Случилось это, когда я кончал гимназию. Лето перед восьмым классом я провел на глухой речушке, на рыбной ловле. Попал на омут, у старой мельницы. Жил там глухой старик, мельница не работала. Пушкинская «Русалка» вспомнилась. Так меня восхитило запустенье, обрывы, бездонный омут, с «сомом», побитые грозою, расщепленные ветлы, глухой старик, – из «Князя Серебряного» мельник!.. Как-то на ранней зорьке, ловя подлещиков, я тревожно почувствовал… – что-то во мне забилось, заспешило, дышать мешало. Мелькнуло что-то, неясное. И – прошло. Забыл. До глубокого сентября я ловил окуней, подлещиков. В ту осень была холера, и ученье было отложено. Что-то – не приходило. И вдруг, в самую подготовку на аттестат зрелости, среди упражнений с Гомером, Софоклом, Цезарем, Вергилием, Овидием Назоном… – что-то опять явилось! Не Овидий ли натолкнул меня? не его ли «Метаморфозы» – чудо?

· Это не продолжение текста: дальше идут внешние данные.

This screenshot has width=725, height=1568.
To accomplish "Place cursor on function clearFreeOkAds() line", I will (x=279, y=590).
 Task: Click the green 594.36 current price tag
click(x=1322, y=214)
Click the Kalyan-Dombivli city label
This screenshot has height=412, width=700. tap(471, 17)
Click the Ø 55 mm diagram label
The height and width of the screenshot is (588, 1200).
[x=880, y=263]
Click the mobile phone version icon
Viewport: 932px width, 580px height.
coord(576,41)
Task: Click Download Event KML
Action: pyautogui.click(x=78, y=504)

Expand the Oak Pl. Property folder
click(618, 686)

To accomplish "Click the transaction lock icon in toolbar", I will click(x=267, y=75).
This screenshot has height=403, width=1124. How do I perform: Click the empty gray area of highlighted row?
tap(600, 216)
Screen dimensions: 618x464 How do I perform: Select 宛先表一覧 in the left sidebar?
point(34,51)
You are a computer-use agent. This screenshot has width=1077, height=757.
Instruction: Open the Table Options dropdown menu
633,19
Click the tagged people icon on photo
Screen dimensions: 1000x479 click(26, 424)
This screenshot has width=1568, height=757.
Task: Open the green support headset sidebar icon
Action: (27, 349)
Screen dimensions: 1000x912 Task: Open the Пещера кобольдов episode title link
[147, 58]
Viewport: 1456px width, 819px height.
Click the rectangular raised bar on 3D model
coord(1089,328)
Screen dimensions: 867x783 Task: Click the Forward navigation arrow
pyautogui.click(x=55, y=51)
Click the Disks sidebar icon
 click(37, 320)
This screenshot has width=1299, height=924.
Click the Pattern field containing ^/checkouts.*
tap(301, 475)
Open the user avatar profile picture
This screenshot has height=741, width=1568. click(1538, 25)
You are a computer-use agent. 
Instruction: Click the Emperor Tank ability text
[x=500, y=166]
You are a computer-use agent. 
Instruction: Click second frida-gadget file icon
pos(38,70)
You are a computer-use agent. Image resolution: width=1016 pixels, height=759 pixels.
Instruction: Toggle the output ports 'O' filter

Я увидал мой омут, мельницу, разрытую плотину, глинистые обрывы, рябины, осыпанные кистями ягод, деда… Живые, – они пришли и взяли. Помню, – я отшвырнул все книги, задохнулся… и написал – за вечер – большой рассказ. Писал я «с маху». Правил и переписывал, – и правил. Переписывал отчетливо и крупно. Перечитал… – и почувствовал дрожь и радость. Заглавие? Оно явилось само, само очертилось в воздухе, зелено-красное, как рябины – там. Дрожащей рукой я вывел:
У МЕЛЬНИЦЫ
Это было мартовским вечером 1894 года. Но и теперь еще помню я первые строчки первого моего рассказа:
«Шум воды становился все отчетливей и громче: очевидно, я подходил к запруде. Вокруг рос молодой, густой осинник, и его серые стволики стеной стояли передо мною, закрывая шумевшую неподалеку речку. С треском я пробирался чащей, спотыкался на остренькие пеньки осинового сухостоя, получал нежданные удары гибких веток…»
Рассказ был жуткий, с житейской драмой, от «я». Я сделал себя свидетелем развязки, так ярко, казалось, сделал, что поверил собственной выдумке. Но что же дальше? Литераторов я совсем не знал. В семье и среди знакомых было мало людей интеллигентных. Я не знал и «как это делается», – как и куда послать. Не с кем мне было посоветоваться; почему-то и стыдно было. Скажут еще: «Э, пустяками занимаешься!» Газет я еще не читал тогда, – «Московский листок» разве, но там было смешное только или про «Чуркина». Сказать по правде – я считал себя выше этого. «Нива» не пришла в голову. И вот вспомнилось мне, что где-то я видел вывесочку, узенькую совсем: «Русское обозрение», ежемесячный журнал. Буквы были – славянские? вспоминал-вспоминал… – и вспомнил, что на Тверской. Об этом журнале я ничего не знал. Восьмиклассник, почти студент, я не знал, что есть «Русская мысль», в Москве. С неделю я колебался: вспомню про «Русское обозрение» – так и похолодею и обожгусь. Прочитаю «У мельницы» – ободрюсь. И вот я пустился на Тверскую – искать «Русское обозрение». Не сказал никому ни слова.